Après avoir quitté Le Figaro littéraire, Pivot a été chroniqueur à Europe 1, au Point, à RTL... Il fonde et dirige, à partir de 1975, le magazine Lire. Décidément, cette année-là est à marquer d'une pierre blanche dans son existence ; en effet, le 10 janvier 1975 naît ce qui sera l'affaire de sa vie : l'émission littéraire Apostrophes est diffusée pour la première fois sur Antenne 2. Aujourd'hui encore, plus d'un quart de siècle après la dernière, le nom de Pivot est viscéralement lié à celui de l'émission littéraire. Il a beau avoir animé d'autres émissions - Ouvrez les guillemets, Bouillon de culture, Double je, Les Dicos d'or, toutes des réussites -, c'est Apostrophes qui reste «la» référence en matière de culture à la télévision. Elle fait partie de la mémoire collective.

« Je n'ai jamais été un homme de pouvoir, mais un homme d'influence »

Bernard Pivot

Le lancement d'Apostrophes était pourtant d'une incroyable simplicité, Pivot l'avait raconté au Figaro : «Oui, c'était assez simple.

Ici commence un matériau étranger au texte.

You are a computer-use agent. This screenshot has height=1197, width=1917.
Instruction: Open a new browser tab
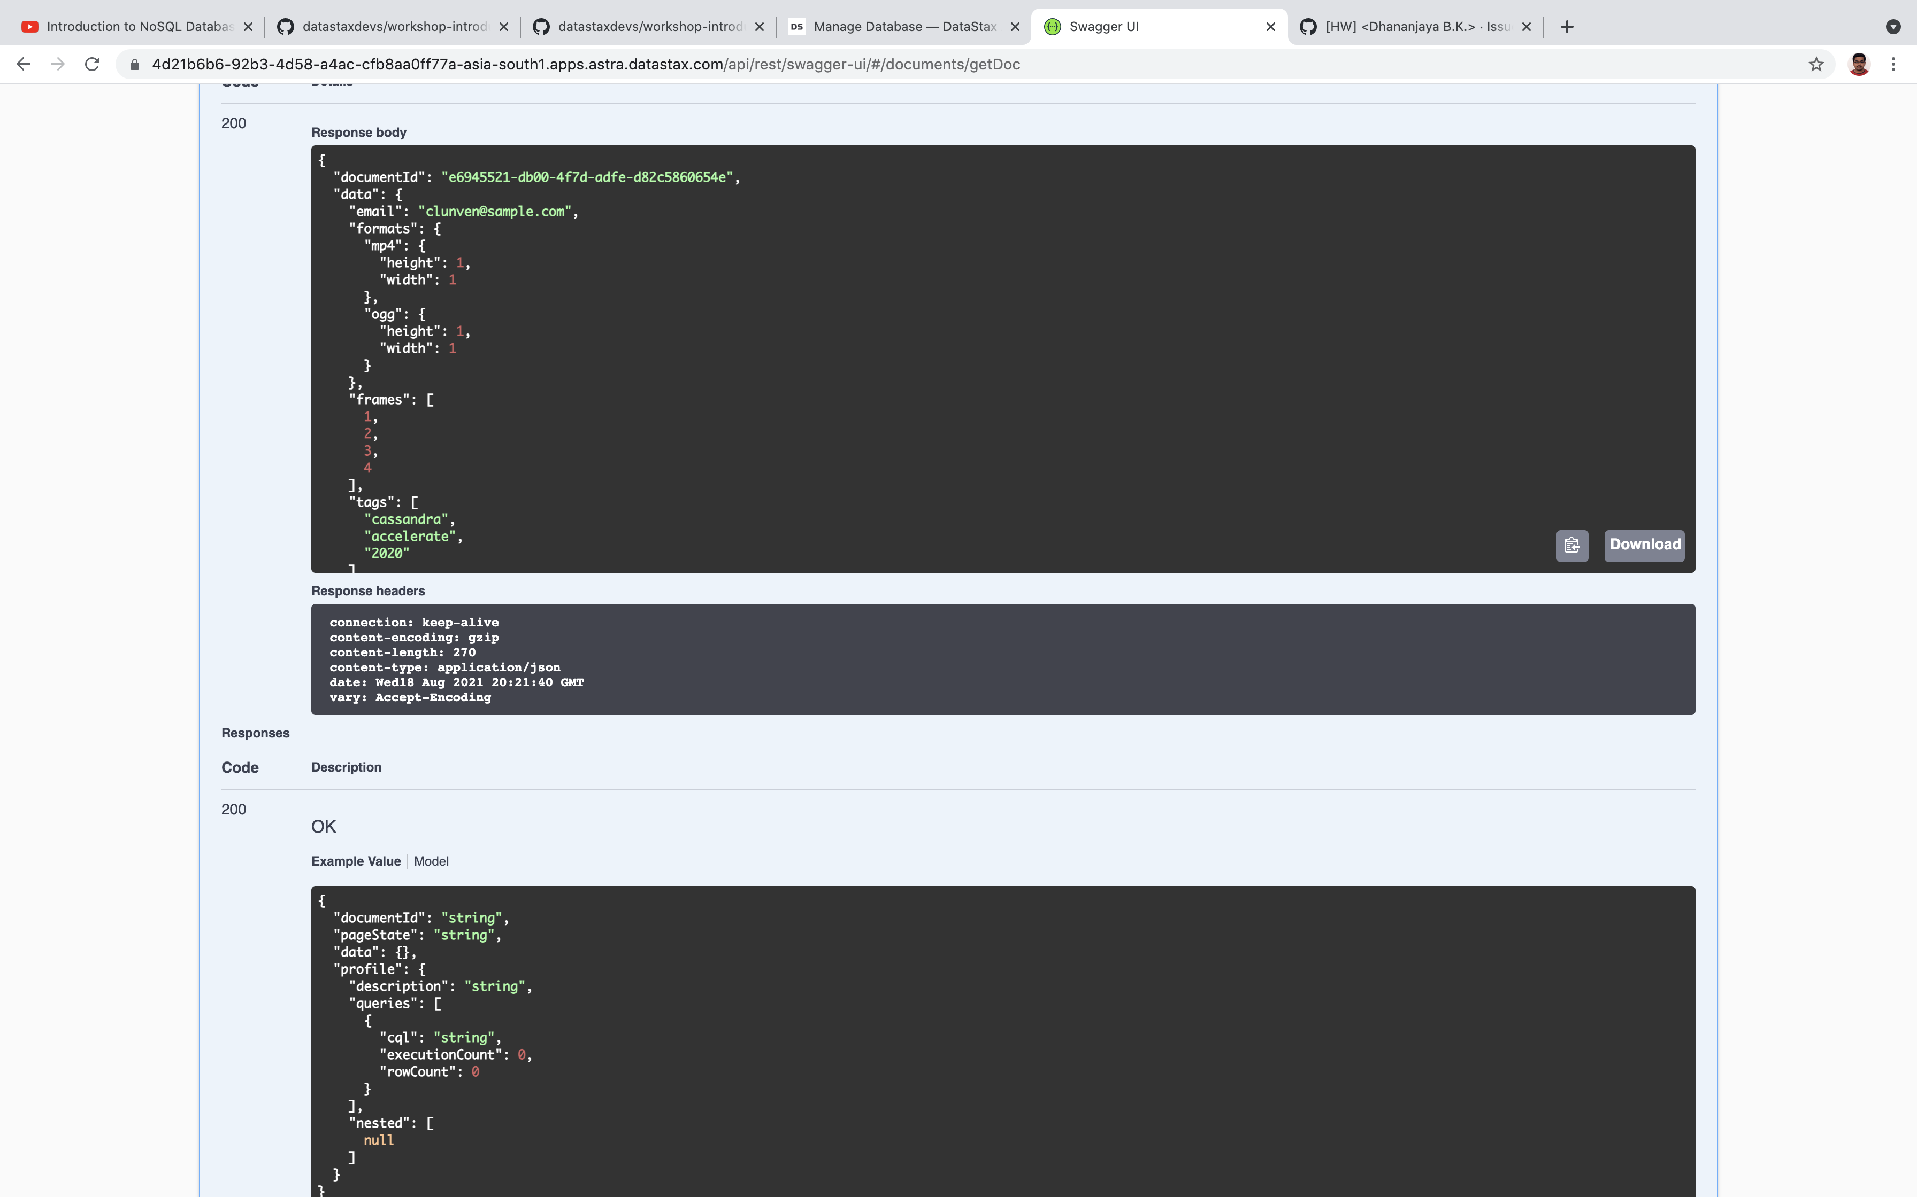click(x=1566, y=26)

Après l'éclatement de l'ORTF, fin 1974, Marcel Jullian, un éditeur, est devenu président d'Antenne 2 en janvier 1975. Son conseiller était Jacques Chancel qui m'a dit : “Veux-tu nous rejoindre sur notre chaîne ? ” J'avais animé Ouvrez les guillemets pendant un an et demi. Je pensais déjà à Apostrophes et je savais ce qu'il fallait faire pour lancer une bonne émission autour des livres. Mon projet tenait sur un feuillet. Jullian l'a lu et m'a dit : “C'est très bien”. Pas plus compliqué que cela». L'émission fait vendre des romans par milliers, et rend son animateur très populaire. Mais Pivot n'a jamais abusé de cette position dominante : «Je n'ai jamais été un homme de pouvoir, mais un homme d'influence». Il refusera même de présenter le journal télévisé malgré sa notoriété. En revanche, il ne refusera pas un siège – ou plutôt un couvert, gastronome oblige- à l'académie Goncourt.

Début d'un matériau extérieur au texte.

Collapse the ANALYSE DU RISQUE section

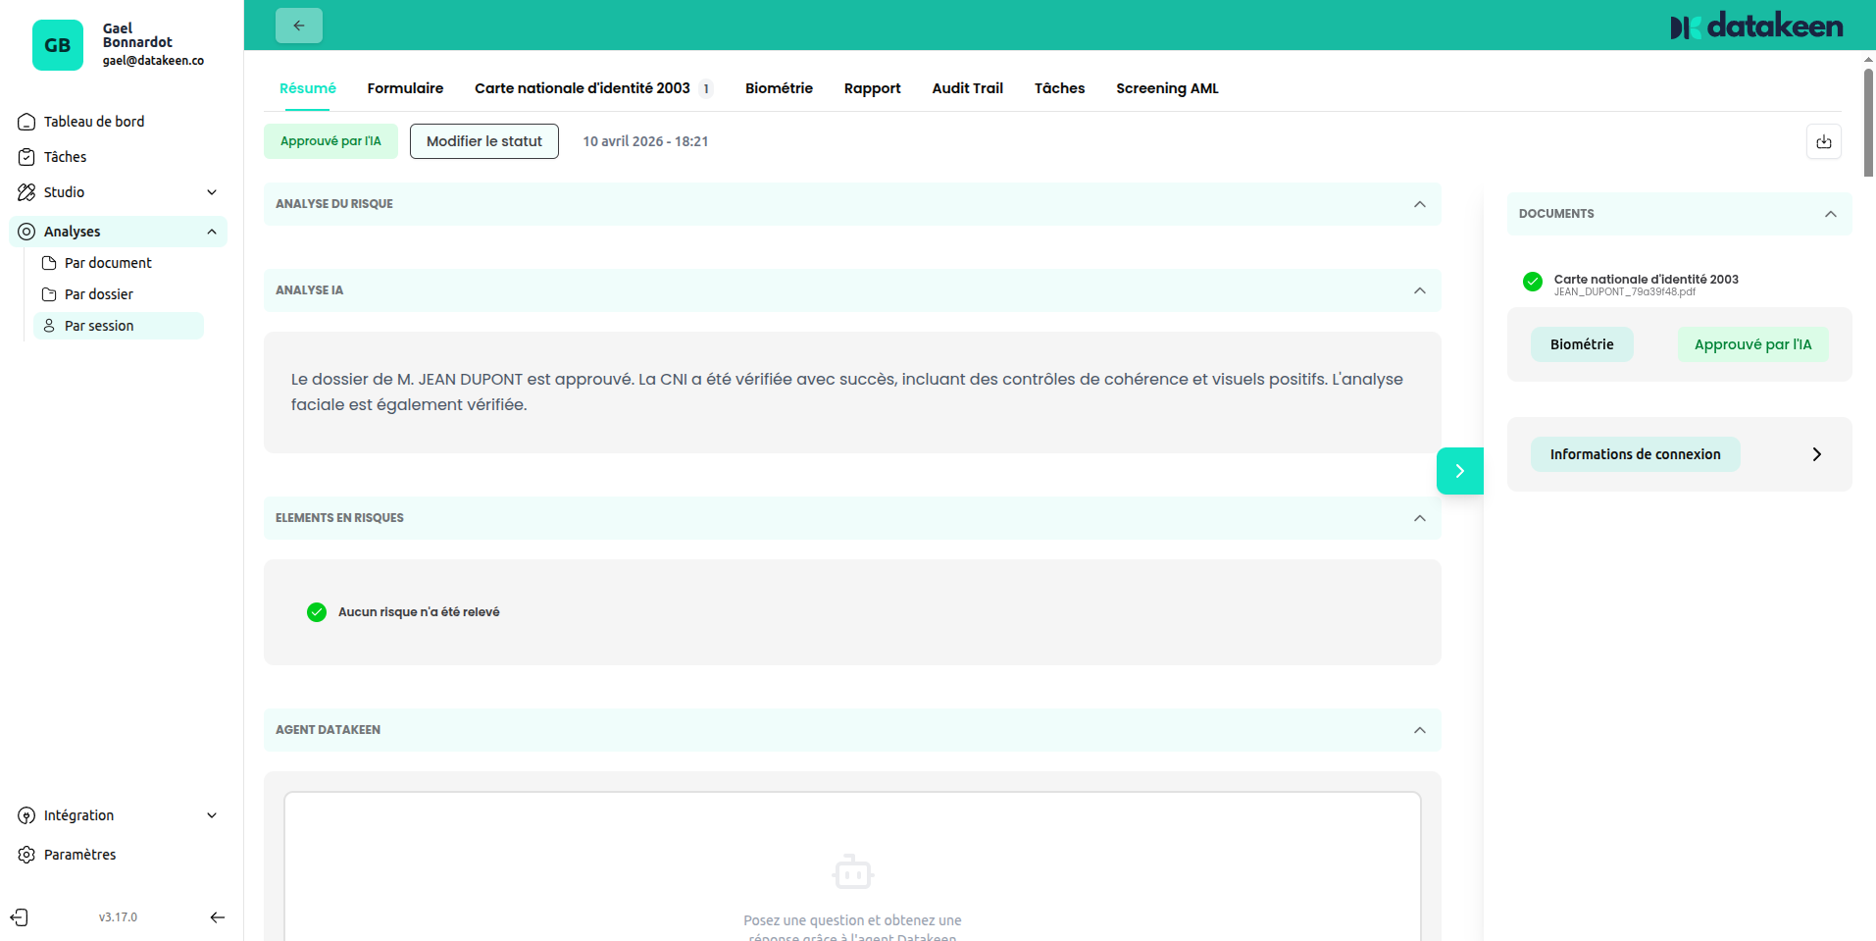[x=1419, y=204]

Il sera le premier non-écrivain à rejoindre la prestigieuse institution qui fait la pluie et le beau temps dans la république des lettres. Entré en 2005 et titulaire du couvert numéro 1, celui de Léon Daudet, Colette et Jean Giono, entre autres, il prendra la présidence du jury Goncourt en 2013 en remplaçant Edmonde Charles-Roux qui ne tarit pas d'éloges sur son successeur. Elle avait tenu à dire, avec une grande élégance, tout le bien qu'elle pensait de lui. «Peut-on rêver mieux ? Notre nouveau Président est l'homme le plus informé, ne l'oublions pas, sur ce qui se passe en ce moment dans le domaine du livre en France et en d'autres pays encore». Au Figaro, Edmonde Charles-Roux avait souligné la formidable réussite de Bernard Pivot, notamment avec la création d'Apostrophes, et avait affirmé qu'elle ne comprenait pas pourquoi un tel homme n'avait pas été plus considéré, plus consacré.

S'il n'était pas écrivain, Bernard Pivot avait tout de même écrit une trentaine d'ouvrages (il s'était essayé au roman pour son premier titre, L'Amour en vogue, en 1959, mais il n'a pas jugé l'expérience concluante). La plupart de ses textes ont rencontré le succès et faisaient la part belle aux mots et à la langue (ses dictées ont remporté un immense succès populaire, ses tweets pleins d'esprit étaient largement suivis). Même quand il montait sur scène pour ses spectacles littéraires (Au secours, les mots m'ont mangé, La Mémoire n'en fait qu'à sa tête), le succès était au rendez-vous.

Bio express

1935 Naissance à Lyon, enfance dans le Beaujolais.
1958 Entre au Figaro littéraire. Il en devient chef de service.
1975 Cofonde l'émission Apostrophes.
2005 Entre au jury du Goncourt.
2006 Publie Le Dictionnaire amoureux du vin.
2013 Désigné président de l'académie Goncourt.